The challenge: Increasing capacity. The company is looking for a permanent warehouse to manage more product. That’s critical, after launching in 2021 “to far more interest and enthusiasm than we expected,” Wakefield McMullen said. “While we knew the problem we had identified was real, we were not aware of the full extent of the demand for local flowers.” But roadblocks such as shipping disruptions, climate change and the Covid-19 pandemic made the traditional method of sourcing — through imports from South America — “inconsistent, unreliable, and, in some cases, unavailable,” she said. “Designers started turning to ODFC to supply local flowers right away. Our capacity was limited in 2021 by our facilities, staff and delivery capabilities.”
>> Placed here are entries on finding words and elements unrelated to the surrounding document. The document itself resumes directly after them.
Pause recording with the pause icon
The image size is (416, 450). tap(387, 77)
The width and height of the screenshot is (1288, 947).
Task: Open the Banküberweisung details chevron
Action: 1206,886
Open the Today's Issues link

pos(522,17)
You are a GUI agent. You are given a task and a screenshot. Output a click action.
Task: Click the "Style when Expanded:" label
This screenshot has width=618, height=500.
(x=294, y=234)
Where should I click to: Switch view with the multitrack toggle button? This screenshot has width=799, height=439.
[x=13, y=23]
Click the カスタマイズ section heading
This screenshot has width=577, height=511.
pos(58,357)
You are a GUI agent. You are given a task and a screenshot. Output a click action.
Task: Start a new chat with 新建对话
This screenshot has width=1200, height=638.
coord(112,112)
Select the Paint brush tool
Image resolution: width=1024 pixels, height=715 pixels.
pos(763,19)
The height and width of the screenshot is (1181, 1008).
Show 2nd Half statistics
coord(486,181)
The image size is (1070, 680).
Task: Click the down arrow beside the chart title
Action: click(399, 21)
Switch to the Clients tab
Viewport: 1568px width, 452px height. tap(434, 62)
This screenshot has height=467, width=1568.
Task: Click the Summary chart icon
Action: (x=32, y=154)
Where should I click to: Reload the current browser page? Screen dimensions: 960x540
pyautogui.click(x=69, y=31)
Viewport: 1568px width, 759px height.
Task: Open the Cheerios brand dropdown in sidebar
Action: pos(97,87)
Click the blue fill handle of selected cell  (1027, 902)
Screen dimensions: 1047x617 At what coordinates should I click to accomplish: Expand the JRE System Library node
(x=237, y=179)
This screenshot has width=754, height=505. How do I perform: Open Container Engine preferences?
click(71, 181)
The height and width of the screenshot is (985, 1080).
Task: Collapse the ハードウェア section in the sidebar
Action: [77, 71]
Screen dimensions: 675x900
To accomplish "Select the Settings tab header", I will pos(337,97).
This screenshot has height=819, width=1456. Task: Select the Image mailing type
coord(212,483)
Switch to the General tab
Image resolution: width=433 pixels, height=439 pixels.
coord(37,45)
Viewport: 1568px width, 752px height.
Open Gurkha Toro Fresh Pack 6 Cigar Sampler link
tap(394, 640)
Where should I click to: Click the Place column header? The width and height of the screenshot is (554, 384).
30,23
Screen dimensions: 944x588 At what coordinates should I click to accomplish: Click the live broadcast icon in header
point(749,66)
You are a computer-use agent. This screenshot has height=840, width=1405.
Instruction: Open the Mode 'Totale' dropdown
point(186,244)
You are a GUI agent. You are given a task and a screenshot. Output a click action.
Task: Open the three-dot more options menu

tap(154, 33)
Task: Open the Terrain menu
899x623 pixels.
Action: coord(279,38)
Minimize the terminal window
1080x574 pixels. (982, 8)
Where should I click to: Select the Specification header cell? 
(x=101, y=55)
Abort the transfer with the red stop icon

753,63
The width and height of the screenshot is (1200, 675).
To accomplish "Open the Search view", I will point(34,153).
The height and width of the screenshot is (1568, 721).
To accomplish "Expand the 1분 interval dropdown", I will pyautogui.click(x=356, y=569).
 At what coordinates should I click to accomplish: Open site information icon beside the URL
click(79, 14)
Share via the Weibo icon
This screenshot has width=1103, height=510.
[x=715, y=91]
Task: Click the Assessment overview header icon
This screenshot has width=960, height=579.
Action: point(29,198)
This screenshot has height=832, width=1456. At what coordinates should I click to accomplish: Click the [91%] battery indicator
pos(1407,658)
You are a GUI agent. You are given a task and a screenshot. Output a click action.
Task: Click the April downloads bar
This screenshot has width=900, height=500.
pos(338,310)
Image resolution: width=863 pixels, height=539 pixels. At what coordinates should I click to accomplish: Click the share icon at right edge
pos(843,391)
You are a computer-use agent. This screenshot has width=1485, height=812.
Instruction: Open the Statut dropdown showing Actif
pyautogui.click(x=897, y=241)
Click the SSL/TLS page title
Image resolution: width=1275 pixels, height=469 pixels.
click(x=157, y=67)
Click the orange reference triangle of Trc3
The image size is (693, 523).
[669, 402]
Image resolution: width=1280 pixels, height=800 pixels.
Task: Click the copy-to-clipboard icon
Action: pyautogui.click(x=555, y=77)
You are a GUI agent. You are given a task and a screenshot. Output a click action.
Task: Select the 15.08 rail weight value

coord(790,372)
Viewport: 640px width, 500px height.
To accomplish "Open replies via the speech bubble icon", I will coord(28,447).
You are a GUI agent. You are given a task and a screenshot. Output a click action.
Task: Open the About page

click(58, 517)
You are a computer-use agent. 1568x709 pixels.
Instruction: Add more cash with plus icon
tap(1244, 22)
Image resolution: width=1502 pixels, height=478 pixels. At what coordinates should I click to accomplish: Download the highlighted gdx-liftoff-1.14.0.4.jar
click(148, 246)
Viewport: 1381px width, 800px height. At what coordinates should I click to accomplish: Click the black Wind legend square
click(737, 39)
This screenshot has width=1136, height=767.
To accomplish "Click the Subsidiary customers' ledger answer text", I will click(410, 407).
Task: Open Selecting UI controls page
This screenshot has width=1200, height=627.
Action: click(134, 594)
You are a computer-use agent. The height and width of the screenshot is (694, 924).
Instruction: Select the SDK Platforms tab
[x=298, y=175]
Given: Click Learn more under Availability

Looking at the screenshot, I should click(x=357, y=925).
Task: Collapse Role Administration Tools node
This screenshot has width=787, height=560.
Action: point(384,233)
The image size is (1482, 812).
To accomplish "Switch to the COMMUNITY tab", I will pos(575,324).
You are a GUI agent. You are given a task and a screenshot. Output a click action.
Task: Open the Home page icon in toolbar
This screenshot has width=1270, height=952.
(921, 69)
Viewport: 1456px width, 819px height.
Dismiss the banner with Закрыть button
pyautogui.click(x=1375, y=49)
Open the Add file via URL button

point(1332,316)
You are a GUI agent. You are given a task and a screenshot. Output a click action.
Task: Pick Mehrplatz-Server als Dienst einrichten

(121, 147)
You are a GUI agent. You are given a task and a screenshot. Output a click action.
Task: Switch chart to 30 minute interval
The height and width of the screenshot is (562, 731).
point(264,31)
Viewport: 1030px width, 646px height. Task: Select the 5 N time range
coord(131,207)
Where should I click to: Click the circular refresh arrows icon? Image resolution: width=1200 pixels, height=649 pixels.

The game plan: Old Dominion, in the Bethesda Green accelerator, will set out to raise roughly $250,000 this spring, Wakefield McMullen said. That will support the footprint expansion and allow the company, now with five employees, to bring on warehouse support and additional delivery drivers as the season progresses. The business will also use the capital to further develop the processes and technology that, Wakefield McMullen said, are “required to manage a highly diverse, seasonal, fragile and perishable inventory.”